The beginning of the twentieth century saw the foundation of literary and cultural magazines which not only sought to foster new types of writing and thus to innovate content, but which in themselves were novel artefacts, challenging received notions of the publishing genre ›periodical‹ with regard to design, material quality, business model, and social function. Often subsumed under the heading ›little magazines‹ and thus contrasted with the financially successful wide-circulation periodicals of the time, these publications have long been acknowledged as important institutions for the development of modernism. While cross-border activities of periodical actors have increasingly come into focus in recent years, foreign-language use and its functions in and for the press have hardly been investigated. Relying on an interdisciplinary approach to periodicals, which is informed by ideas developed in cultural studies, sociology, and translation studies, I intend to show that the use of French and German in modernist American magazines was closely associated with aesthetic disruption, highlighting the role of linguistic and cultural translations in forging a marketable editorial identity. The Little Review, for instance, used foreign-language contributions to set itself apart from conventional poetical discourses and to pave the way for new modes of writing.
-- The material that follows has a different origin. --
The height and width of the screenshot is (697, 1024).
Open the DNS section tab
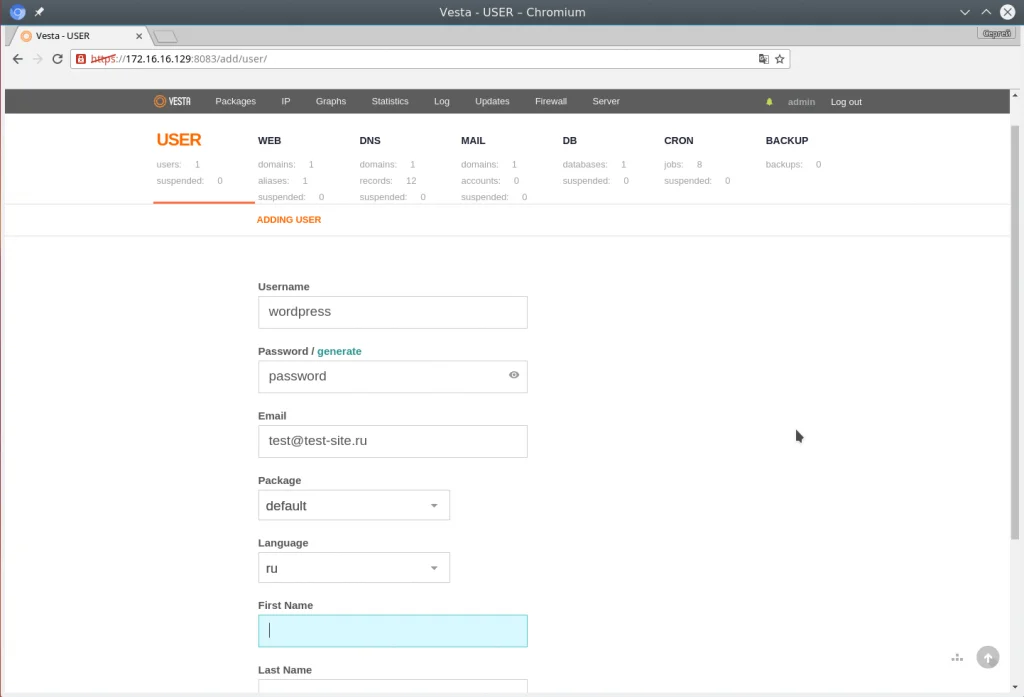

But language-based opposition of modernist American little magazines was not only directed against the so-called mass media or more traditional journals and their styles of writing; it also helped periodicals to carve out and sustain an international audience in the global press market, thus illustrating their potential for community building and networking across borders.

Recent Publications

(co-ed., with Dagmar von Hoff and Oliver Scheiding). Periodicals in Focus: Methodological Approaches and Theoretical Frameworks. Leiden: Brill, 2021. (forthcoming)

»From Chicago to Paris: The Frenchification of The Little Review.«Transcending Boundaries: Migrations, Dislocations, and Literary Transformations. Ed. Igor Maver, Wolfgang Zach, and Astrid Flögel. Tübingen: Stauffenburg, 2020. 93-103.

Amerikanische Modernismen: Schreibweisen, Konzepte und zeitgenössische Periodika als Vermittlungsinstanzen. Würzburg: Königshausen & Neumann, 2018.